About a month ago, we had a long talk about it, which resulted in a few changes. Now, when riding together, I always stay close to her, so that she always feels comfortable trying difficult sections (I get my fast riding and practice time in on my own). If she walks or makes a half-baked attempt to clean a section that she's done before, we'll stop and talk her through it. If she doesn't feel comfortable doing it, we'll promise to try it another day. If she is willing to try it, I'll give her all the pointers I can and let her take her time trying it. Instead of trying to get her to hurry up and "just do it," I'll use the time to practice my own skills while keeping an eye on her. We've also made major progress on our communication. I no longer talk to her as if she's been riding for 10 years and should "just understand."

The difference has been amazing, not just for her, but me as well. She enjoys riding again. Her skill and speed have skyrocketed. The pleasure of riding with her has multiplied exponentially.

I don't think there's much you can do to save random women from the fate described by the OP, but you can teach your male friends and significant others how to handle taking new female riders out on the trails. It's definitely a learning process on both sides of the equation.


----------



## MichH (Jul 28, 2006)

Wow, some amazing insights. TLud, I think you've stumbled onto a key factor here, communication!! I think men and women sometimes start from such different places that we need to TALK to get onto the same page!

This girl seems really nice, and she has the right gutsy attitude, let me see if I can get her riding with some different riders and she will improve so fast!


----------



## SuperKat (Mar 27, 2005)

*Good Points*

I think there are some good points in this thread. I myself have been lucky to ride with guys who understand my hesitation on some things. Their gental encouragement when they know I can do it makes me love these guys even more, especially upon progression.

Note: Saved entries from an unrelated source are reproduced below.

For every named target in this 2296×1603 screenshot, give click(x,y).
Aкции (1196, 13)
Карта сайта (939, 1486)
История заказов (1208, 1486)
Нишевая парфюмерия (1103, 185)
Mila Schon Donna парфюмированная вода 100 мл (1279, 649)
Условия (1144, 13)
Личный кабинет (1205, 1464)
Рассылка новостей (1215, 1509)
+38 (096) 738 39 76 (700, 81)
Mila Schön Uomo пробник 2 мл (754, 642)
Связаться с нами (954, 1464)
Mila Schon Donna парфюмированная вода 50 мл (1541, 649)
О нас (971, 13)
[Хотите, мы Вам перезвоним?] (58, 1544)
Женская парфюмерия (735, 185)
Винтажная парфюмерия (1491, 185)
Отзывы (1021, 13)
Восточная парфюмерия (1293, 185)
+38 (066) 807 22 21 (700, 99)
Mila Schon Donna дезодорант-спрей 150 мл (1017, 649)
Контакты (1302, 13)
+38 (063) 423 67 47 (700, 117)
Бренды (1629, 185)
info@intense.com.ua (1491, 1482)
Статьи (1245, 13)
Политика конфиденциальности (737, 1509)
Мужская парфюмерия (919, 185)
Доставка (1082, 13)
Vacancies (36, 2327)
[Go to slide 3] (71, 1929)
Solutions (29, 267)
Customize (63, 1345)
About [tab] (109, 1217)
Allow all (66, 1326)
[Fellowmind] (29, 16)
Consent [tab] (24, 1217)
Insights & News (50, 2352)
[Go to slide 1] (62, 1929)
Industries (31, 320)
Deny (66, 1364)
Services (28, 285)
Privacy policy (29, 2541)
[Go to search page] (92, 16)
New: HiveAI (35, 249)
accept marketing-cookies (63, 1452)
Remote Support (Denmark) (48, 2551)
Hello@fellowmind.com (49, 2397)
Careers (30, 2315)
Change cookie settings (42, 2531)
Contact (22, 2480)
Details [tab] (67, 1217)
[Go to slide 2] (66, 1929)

I also believe that resorts need to develop more runs with beginners and less aggresive riders in mind. Attract the crowd, let them build confidence and then they may start pushing themselves to bigger and better things. Plus sometimes I just want to go and take a few calm runs and there are only two trails to chose from. They get pretty repetitive.

Beginner DH race courses especially. If you want them to keep coming back to ride/race, you have to balance on the fine line of challenging and non-injuring! It's tough, but no one can ride in plaster casts. And I think quite a few of us have to get to work in the morning.

Take it easy,
KAT


----------



## Dwight Moody (Jan 10, 2004)

dHarriet said:


> and the really sad thing about these biking dates is that the only instructions that these girls get before going down that double diamond run is: 'go fast and don't fall'. yeah...that'll really help them out!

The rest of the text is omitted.